Sri Daya Mata, 96, who for more than five decades was the leader of one of the most influential Hindu groups in the United States and an ardent advocate of the healing power of meditation, died Tuesday at the group's retreat for nuns in Los Angeles.

Sri Daya Mata, 96, who for more than five decades was the leader of one of the most influential Hindu groups in the United States and an ardent advocate of the healing power of meditation, died Tuesday at the group's retreat for nuns in Los Angeles.

Her death was confirmed by Lauren Landress, a spokeswoman for the group, the Self-Realization Fellowship/Yogoda Satsanga Society of India, which is based in a former hotel in Los Angeles.

From 1955 until her death, the former Faye Wright - Sri Daya Mata, the name she took, means "mother of compassion" in Sanskrit - was the society's president and spiritual leader.

In her flowing ocher sari, she presided over an organization that now has 600 temples, centers, and retreats in 60 countries, about half of them in the United States.

The society, whose monks and nuns adopt Indian names, teaches that there is a unifying truth behind all religious experience. The group encourages its members to honor their roots in other faiths. Most members follow a vegetarian diet, practice yoga, chant, and meditate.

Meditation, Sri Daya Mata said, is a universal balm. "Feeling love within ourselves, it is very easy to give it to others," she said.

The Self-Realization Fellowship was founded in 1920 by the Indian yoga master Paramahansa Yogananda soon after he arrived in the United States as a delegate to the International Congress of Religious Liberals in Boston. He became well-known as the author of Autobiography of a Yogi, published in 1946.

Sri Daya Mata was born in Salt Lake City on Jan. 31, 1914, to Clarence and Rachel Wright, who were Mormons.
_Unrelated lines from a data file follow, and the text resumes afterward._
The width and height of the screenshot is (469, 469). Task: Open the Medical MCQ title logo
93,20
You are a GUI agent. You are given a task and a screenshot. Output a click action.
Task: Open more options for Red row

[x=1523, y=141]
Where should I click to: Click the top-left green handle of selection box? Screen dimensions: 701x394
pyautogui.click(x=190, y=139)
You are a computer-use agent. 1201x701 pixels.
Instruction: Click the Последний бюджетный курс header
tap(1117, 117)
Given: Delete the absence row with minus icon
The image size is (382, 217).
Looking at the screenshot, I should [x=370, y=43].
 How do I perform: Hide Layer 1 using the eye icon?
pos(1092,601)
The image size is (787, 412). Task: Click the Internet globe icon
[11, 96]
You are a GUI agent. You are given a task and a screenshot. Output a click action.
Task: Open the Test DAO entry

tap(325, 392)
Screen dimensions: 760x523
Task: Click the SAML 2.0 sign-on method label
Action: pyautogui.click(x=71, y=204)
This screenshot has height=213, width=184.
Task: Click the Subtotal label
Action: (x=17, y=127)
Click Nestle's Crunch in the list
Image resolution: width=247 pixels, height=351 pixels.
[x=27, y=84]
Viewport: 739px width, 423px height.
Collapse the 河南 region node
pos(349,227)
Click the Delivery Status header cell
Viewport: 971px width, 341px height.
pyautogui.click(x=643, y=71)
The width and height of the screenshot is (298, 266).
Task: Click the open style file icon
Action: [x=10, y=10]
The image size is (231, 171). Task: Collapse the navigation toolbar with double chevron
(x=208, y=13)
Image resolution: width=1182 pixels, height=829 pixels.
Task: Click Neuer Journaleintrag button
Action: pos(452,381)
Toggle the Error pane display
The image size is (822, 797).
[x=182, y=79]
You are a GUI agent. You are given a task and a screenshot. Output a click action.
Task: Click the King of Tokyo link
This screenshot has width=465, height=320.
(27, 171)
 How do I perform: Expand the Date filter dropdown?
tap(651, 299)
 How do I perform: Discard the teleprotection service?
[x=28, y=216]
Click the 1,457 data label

Her grandfather Abraham Reister Wright was an architect of the Mormon Tabernacle.

At 15, she picked up a copy of the Hindu scripture Bhagavad Gita and two years later attended a lecture by Sri Yogananda in Salt Lake City.

Soon after, with her mother's blessing, she moved to Los Angeles and joined the society.

She took her vows in 1932, becoming one of the first nuns of the order. Her mother, sister, and two brothers later became members of the society as well.